A cada verão com menor volume de chuva, tanto os técnicos qualificados para degustação quanto os demais funcionários do departamento envolvidos com a coleta sabem que a baixa nos níveis das bacias que abastecem o Guaíba vai causar uma mudança na apresentação da água.
— A gente identifica rapidamente aqui qual o gosto que está acostumado a tomar em casa, assim como as pessoas que não são treinadas para isso também percebem qualquer mínima alteração. E geralmente a gente já sabe quando as reclamações vão começar a chegar a partir da Zona Norte — comenta a química, que vive nessa região da cidade.
Reclamações recorrentes
As temperaturas elevadas em verões com menor quantidade de chuva é a combinação perfeita para aumentar a proliferação de algas e outros micro-organismos no Guaíba e demais rios que o abastecem. A estação da Zona Norte, que fica na altura das pontes, sofre influência direta da situação encontrada nos rios Jacuí e Gravataí.

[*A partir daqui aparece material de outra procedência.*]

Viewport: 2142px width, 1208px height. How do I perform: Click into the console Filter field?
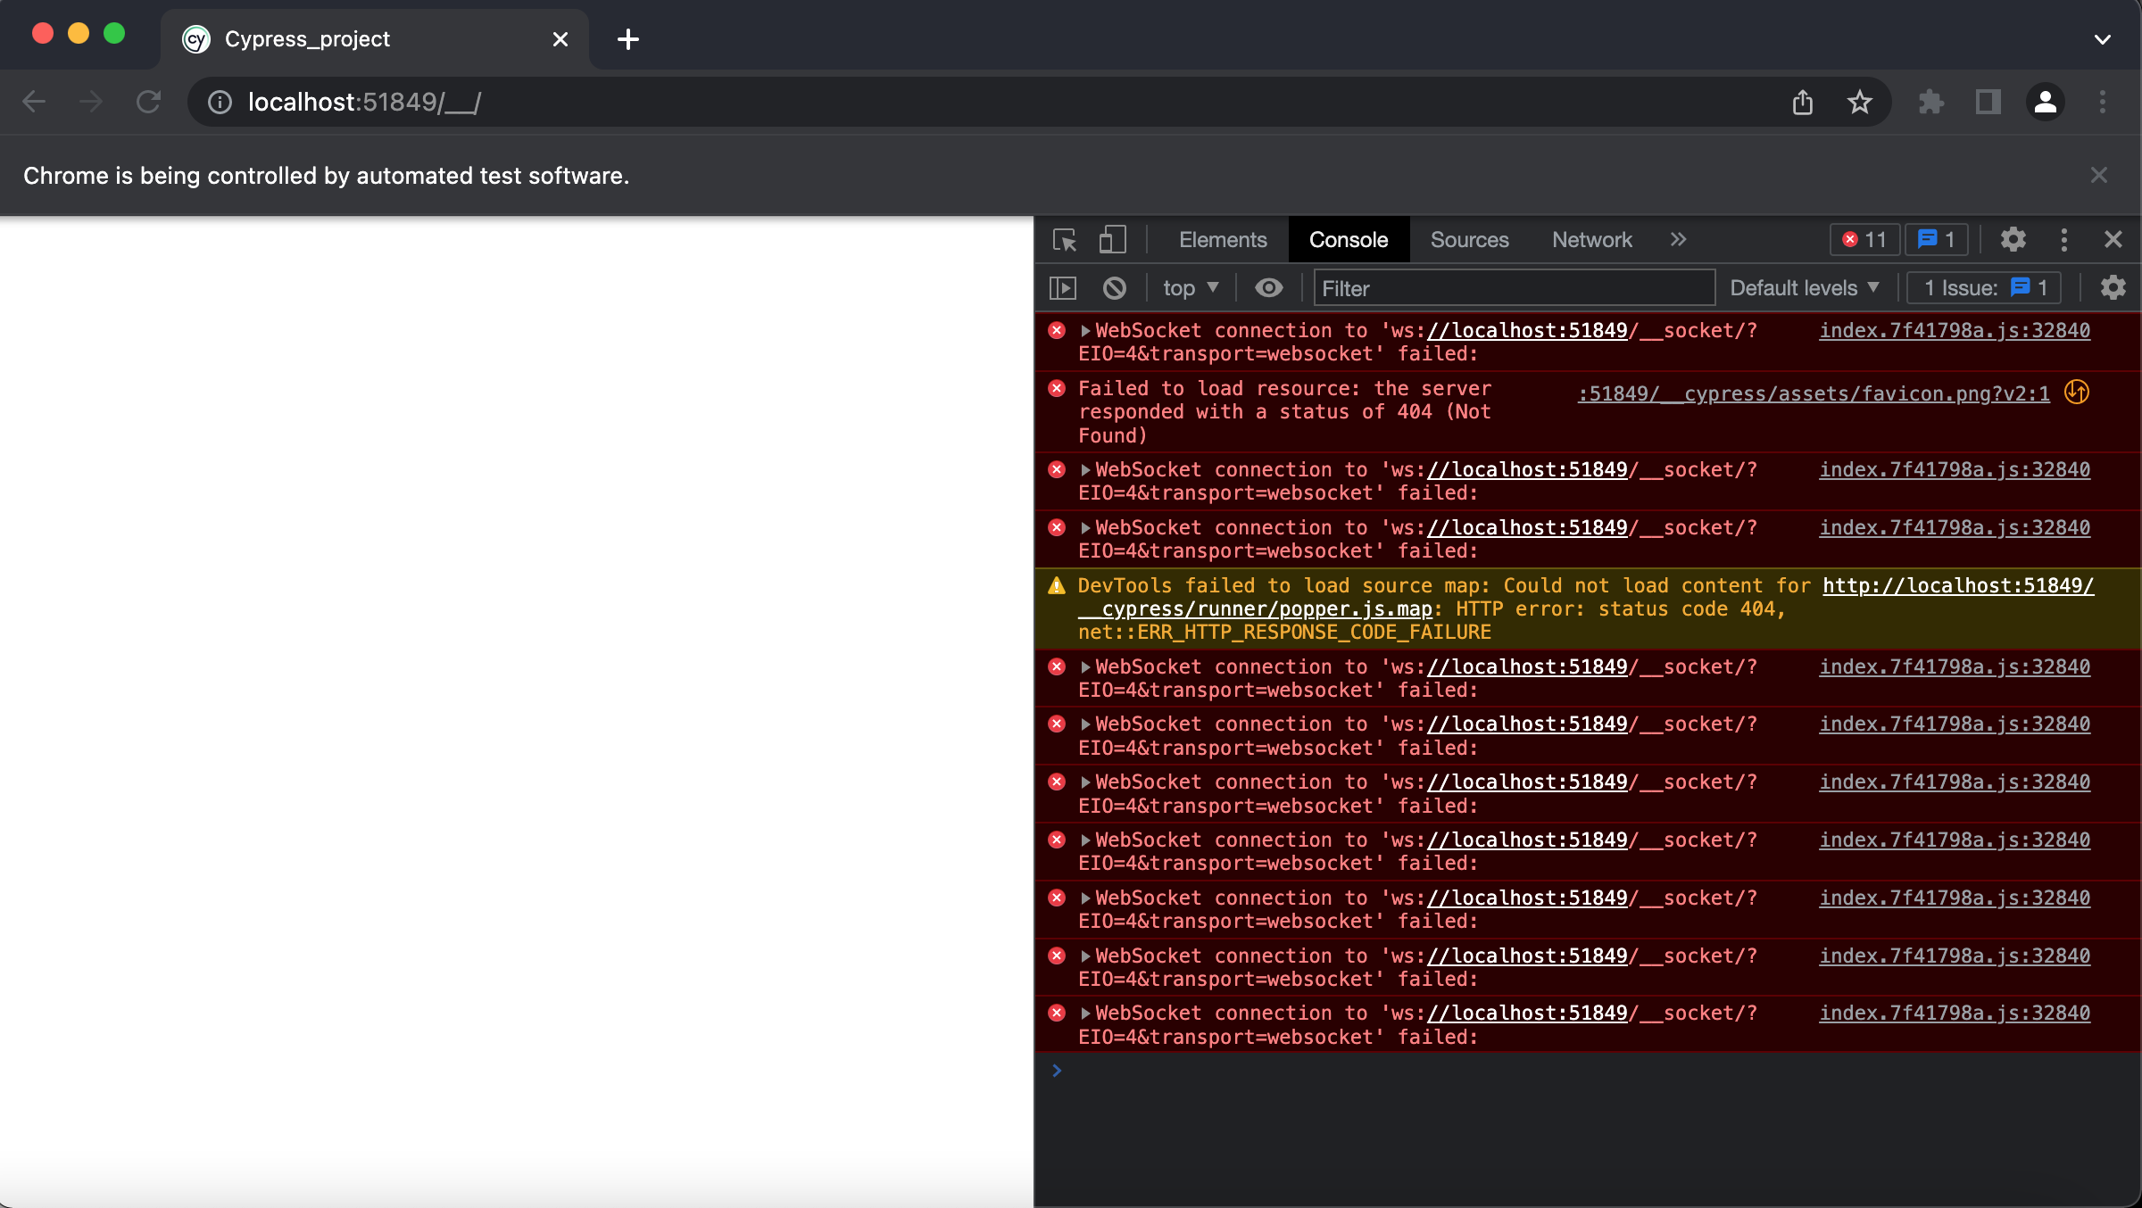click(1515, 287)
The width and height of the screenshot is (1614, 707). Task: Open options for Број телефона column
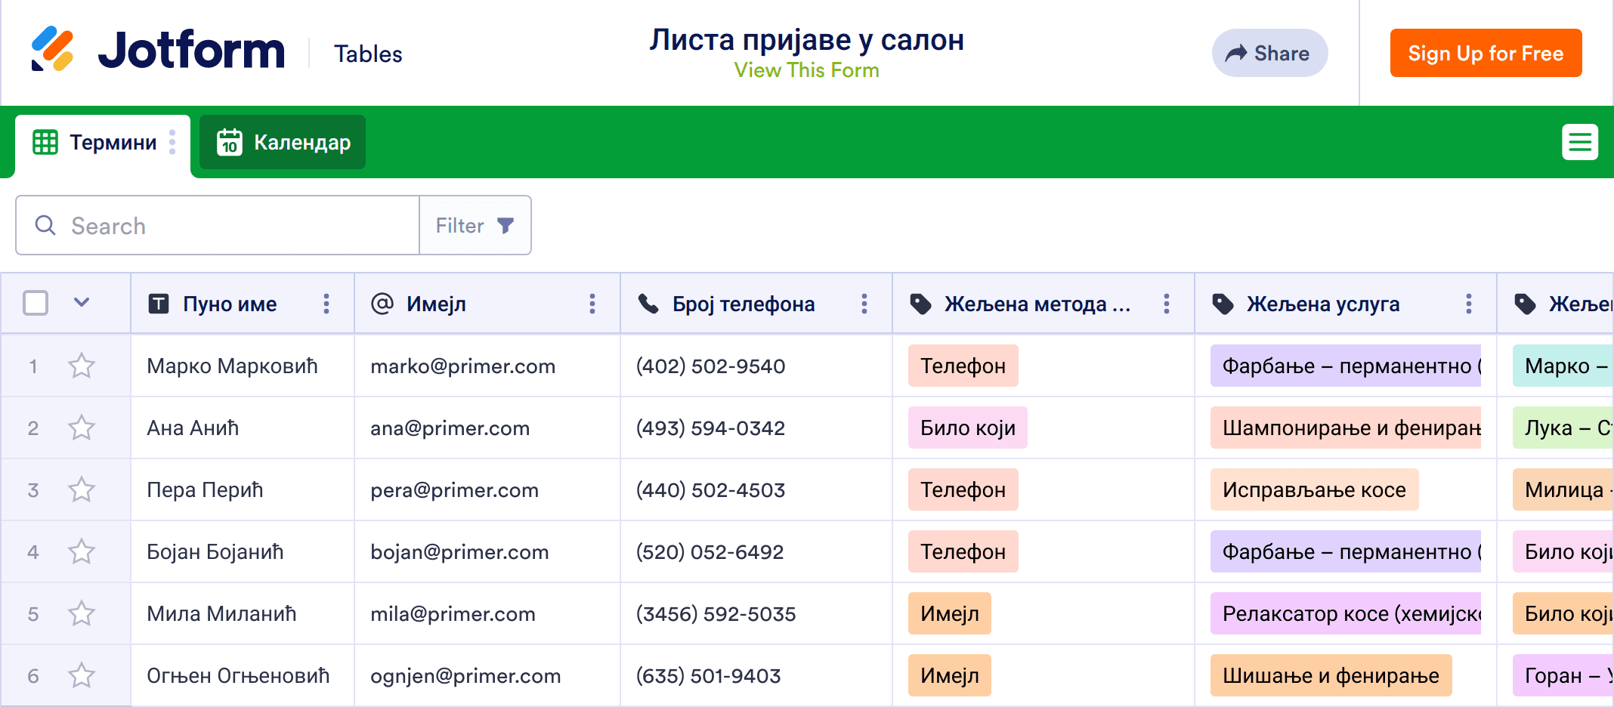864,304
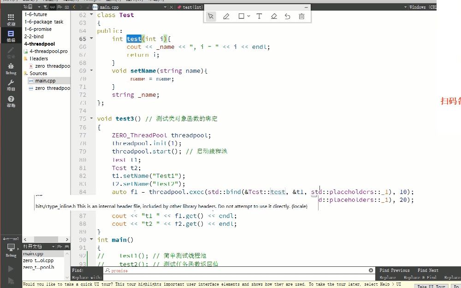Select the text annotation tool
This screenshot has width=461, height=288.
[259, 16]
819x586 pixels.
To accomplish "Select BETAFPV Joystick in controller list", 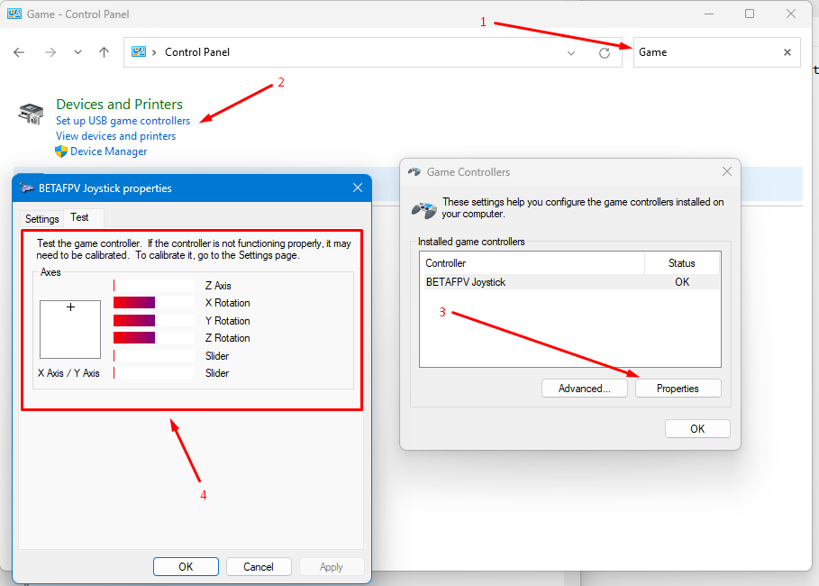I will point(466,282).
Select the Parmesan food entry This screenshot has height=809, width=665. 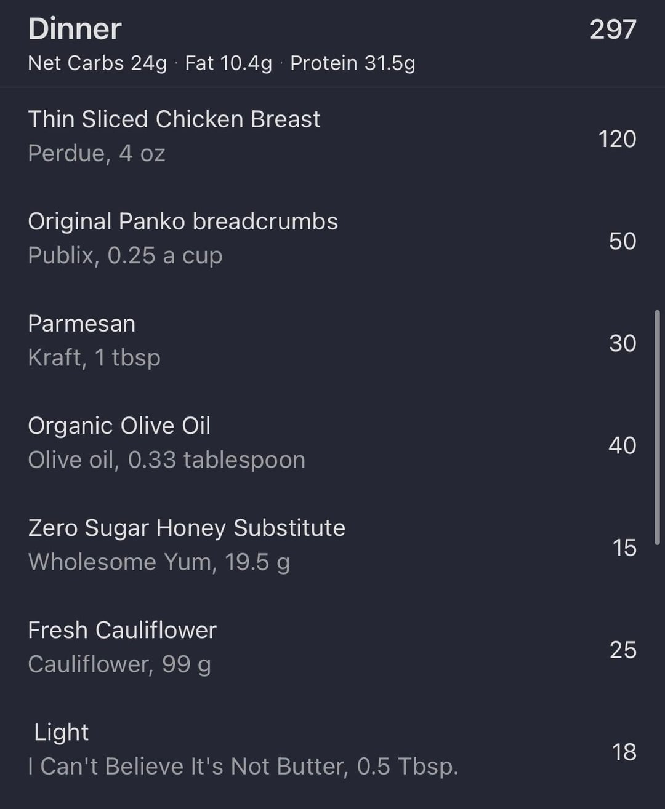(81, 324)
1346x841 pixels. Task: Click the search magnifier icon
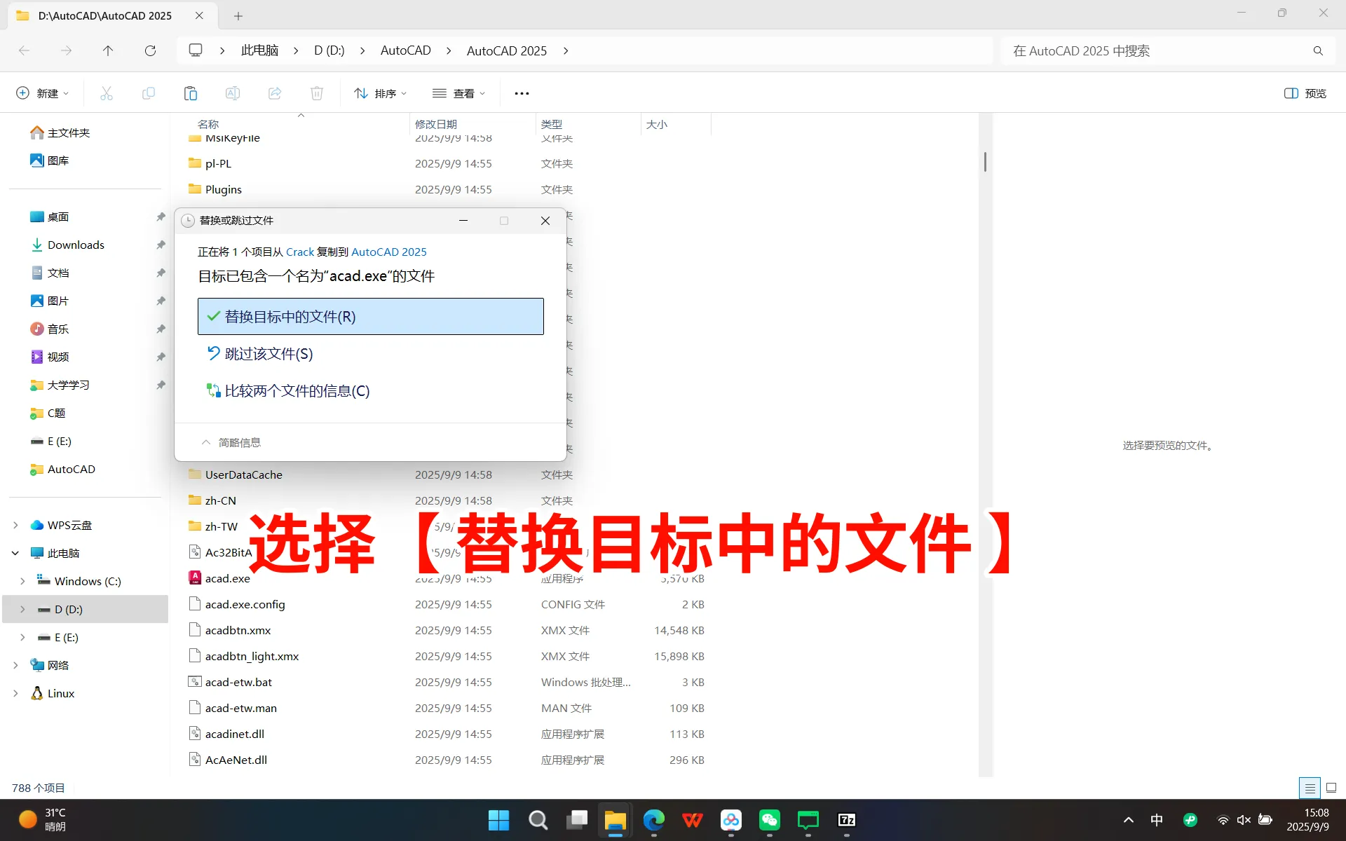click(1318, 50)
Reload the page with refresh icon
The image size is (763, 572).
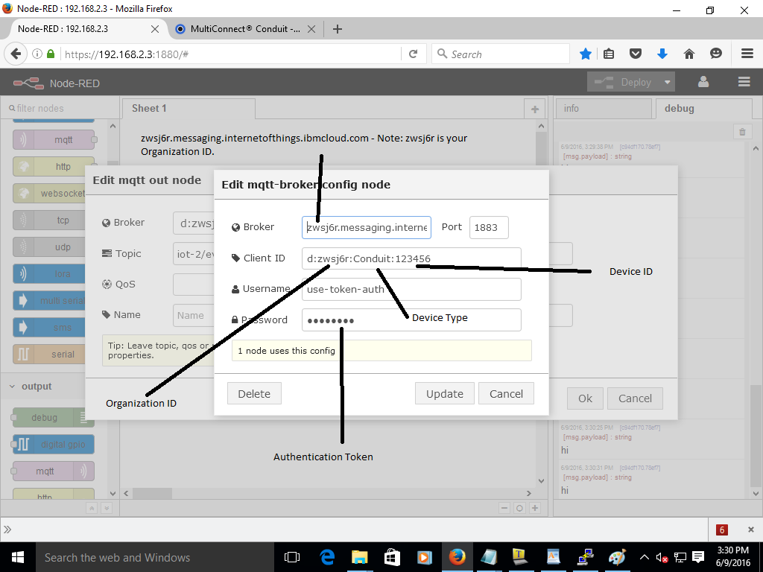(x=413, y=54)
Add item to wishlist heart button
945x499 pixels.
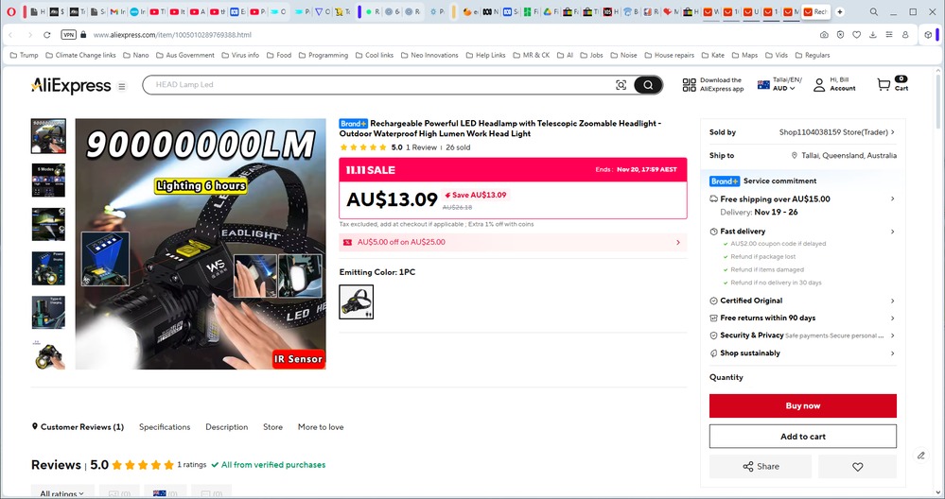857,466
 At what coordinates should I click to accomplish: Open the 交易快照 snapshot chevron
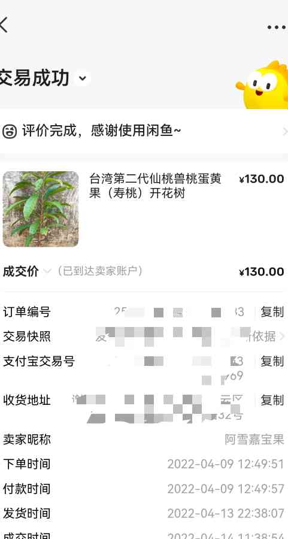(x=283, y=336)
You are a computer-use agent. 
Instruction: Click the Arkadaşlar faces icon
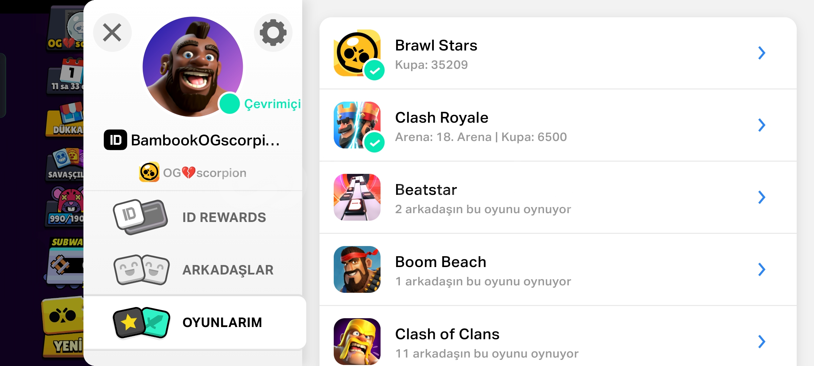tap(141, 270)
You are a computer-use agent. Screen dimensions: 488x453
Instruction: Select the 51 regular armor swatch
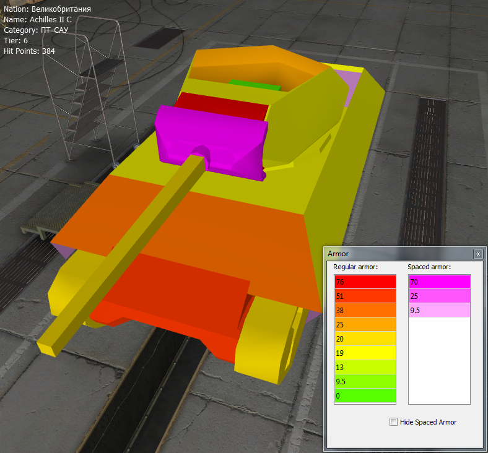[365, 296]
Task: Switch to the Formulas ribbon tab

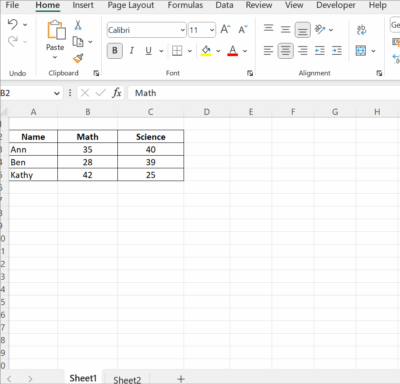Action: coord(185,5)

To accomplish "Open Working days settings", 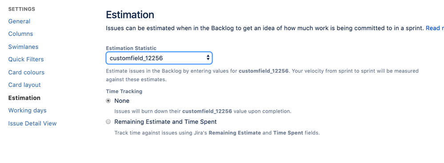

Por isso que a poluição e o baixo nível da água aumentam a concentração das substâncias que geram o gosto de terra.
Metilisoborneol (de abreviação química “Mib”) e Geosmina são os compostos responsáveis pela alteração de gosto terroso apontada pelos moradores da Região Metropolitana. Apesar dos nomes difíceis, no entanto, eles não podem causar danos à nossa saúde. O Mib, inclusive, é o causador do cheiro de terra molhada que sentimos quando as primeiras gotas de chuva alcançam a vegetação e a terra em dias mais quentes.
— Beber a água com esse gosto de terra e sentir o cheiro da chuva tem o mesmo risco para o nosso organismo: nenhum — resume o químico Tiago Weber.
Apesar disso, a equipe e o departamento incluem outros aditivos químicos para regular o gosto — como carvão ativado e dióxido de cloro. Ainda que o gosto de terra persista, a concentração da substância é equivalente a menos de uma gota para cada 2,5 mil litros tratados — e mesmo assim é percebido por boa parte da população. A equipe de químicos afirma que o problema é recorrente em outros lugares que também sofrem com a proliferação de algas quando a temperatura sobe, como o Canadá, de onde vêm os insumos importados usados na capital gaúcha.
— Em laboratório, a gente poderia fazer qualquer coisa, inclusive deixar a água totalmente sem gosto, mas isso teria um custo. A água de Porto Alegre é uma das mais baratas do Brasil, temos que levar em conta o impacto social que nosso trabalho tem — pondera a diretora de Tratamento e Meio Ambiente do Dmae, Joicineli Becker.